Phénomène intéressant, sur l’île yéménite de Socotra, au large de la Somalie, les femmes n’étaient jamais voilées, mais l’arrivée des travailleurs venus de la région de Sanaa ou du golfe d’Aden les ont contraintes à porter le niqab, alors que celui-ci ne faisait absolument pas partie de leurs traditions.
Enfin, en Iran, vaste sujet, un petit foulard suffit, doublé d’une tenue qui ne laisse pas apparaître la forme des hanches. À nos âges – enfin, au mien ! –, qui s’en plaindrait ? (Sourires.)
Rien, en conséquence, n’obligeait la journaliste de TF 1 qui a interviewé le président iranien à se déguiser avec ce hijab blanc, absolument ridicule, acquis je ne sais où, mais sans doute pas au bazar de Téhéran ! Aucune Iranienne ne porte ce genre de casque de scaphandrier – Josette Durrieu qui a rédigé un rapport sur la question pourra en témoigner. Aucune femme iranienne ne se voile le visage ; elles sont bien trop jolies pour cela ! Un petit carré noué comme un jour de pluie aurait suffi, ou une simple écharpe posée sur la tête, un pashmina ; je voulais vous en faire la démonstration, mais l’hémicycle ne s’y prête pas ! (Sourires.) Il était inutile de porter ce hijab totalement décalé, qui a d’ailleurs été plus remarqué que ne l’a été le fond de l’entretien !
Ce projet de loi répond-il à une impérieuse nécessité ?
Oui – là, je vous rejoins, madame le ministre d’État –, si nous considérons le problème sous l’angle de la sécurité et du pacte républicain.
Je voterai ce texte, bien que peu convaincue de son caractère opérationnel dans l’espace public.
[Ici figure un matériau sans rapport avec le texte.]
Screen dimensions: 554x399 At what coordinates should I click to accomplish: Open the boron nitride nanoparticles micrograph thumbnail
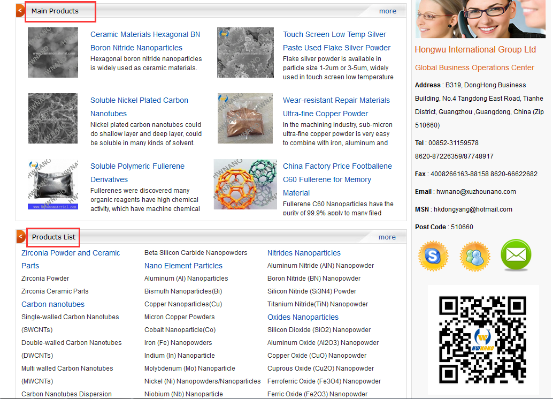coord(53,52)
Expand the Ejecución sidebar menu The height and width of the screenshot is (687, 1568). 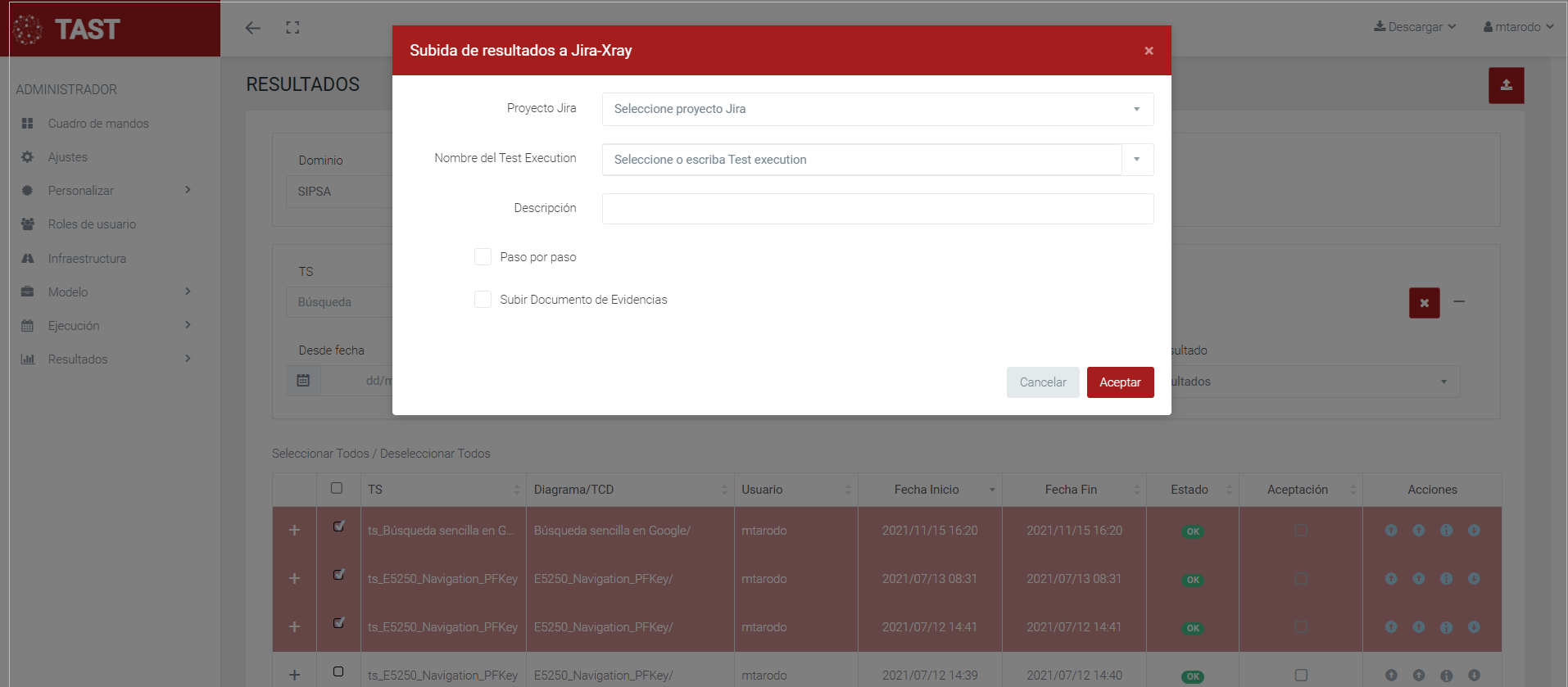pyautogui.click(x=74, y=326)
Imaginons, en effet, une princesse saoudienne venue faire ses courses dans une boutique de luxe de l’avenue Montaigne. Lorsqu’elle sortira de sa voiture diplomatique, qui lui demandera de retirer son hijab pour savoir qui elle est ? Elle fera ses courses et remontera dans la voiture, tout simplement !
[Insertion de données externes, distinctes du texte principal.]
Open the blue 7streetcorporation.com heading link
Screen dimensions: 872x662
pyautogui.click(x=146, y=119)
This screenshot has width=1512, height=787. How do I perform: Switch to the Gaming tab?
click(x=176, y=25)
Ce projet de loi est-il opportun ?
Madame le ministre d’État, avec le profond respect que je vous porte, je voudrais vous dire toute mon inquiétude face à une montée de xénophobie et d’islamophobie dans notre pays et dans le monde en général.
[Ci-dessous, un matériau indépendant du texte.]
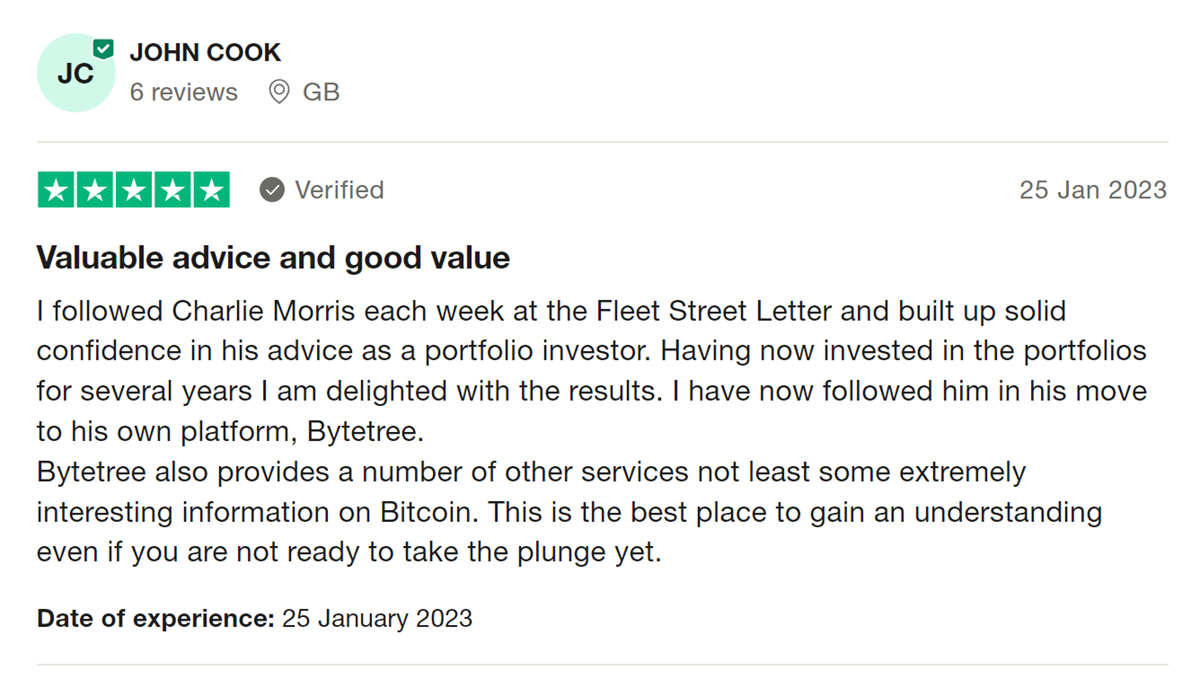Click the fourth green rating star
Screen dimensions: 1200x679
coord(172,190)
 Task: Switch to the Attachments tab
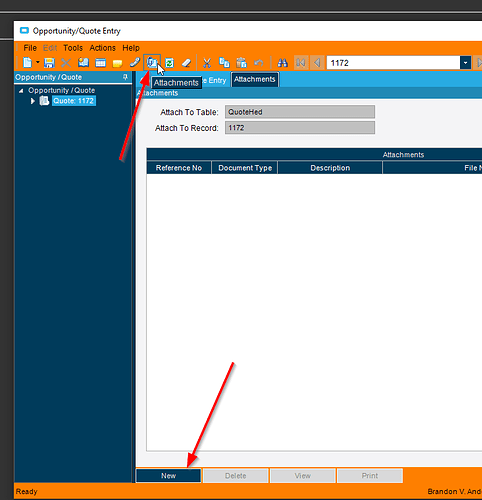pos(255,79)
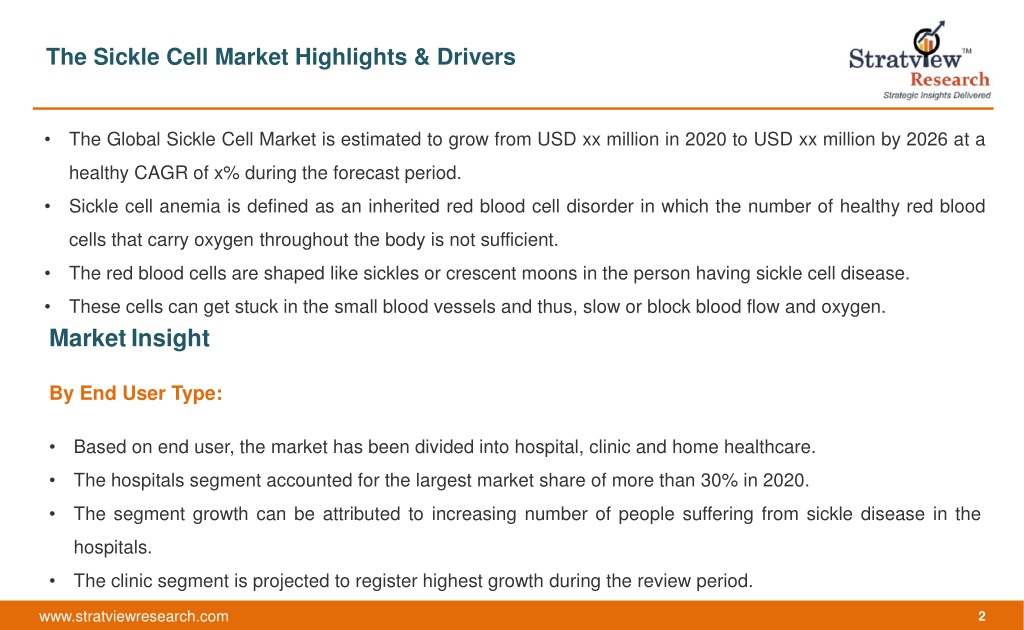Click the Strategic Insights Delivered tagline
1024x630 pixels.
coord(936,95)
On fait le buzz en menaçant de brûler le coran, on tague des pierres tombales et on agresse des populations au faciès. Tous ces faits ne correspondent en rien au pacte républicain dont nous venons de parler.
On polémique à cause de l’ouverture de quelques fast-foods hallals, mais pourquoi tant de fureur ? Les consommateurs seraient d’ailleurs bien incapables de faire la différence entre la viande casher ou hallal et la viande que vous pouvez acheter chez votre boucher traditionnel. La viande est surveillée et une redevance est payée aux services religieux. La belle affaire !
Notre pacte républicain est-il à ce point menacé et fragile que six lettres apposées sur une vitrine suffisent pour enflammer les esprits ? Franchement, je ne le crois pas !
Madame le ministre d’État, je l’ai dit maintes fois à cette tribune, l’ennemi du pacte républicain, c’est l’ignorance. Il faudrait faire ce que le Gouvernement n’a pas fait lors de l’adoption du texte relatif à l’interdiction du port de signes religieux ostensibles dans les établissements publics d’enseignement : expliquer ce texte.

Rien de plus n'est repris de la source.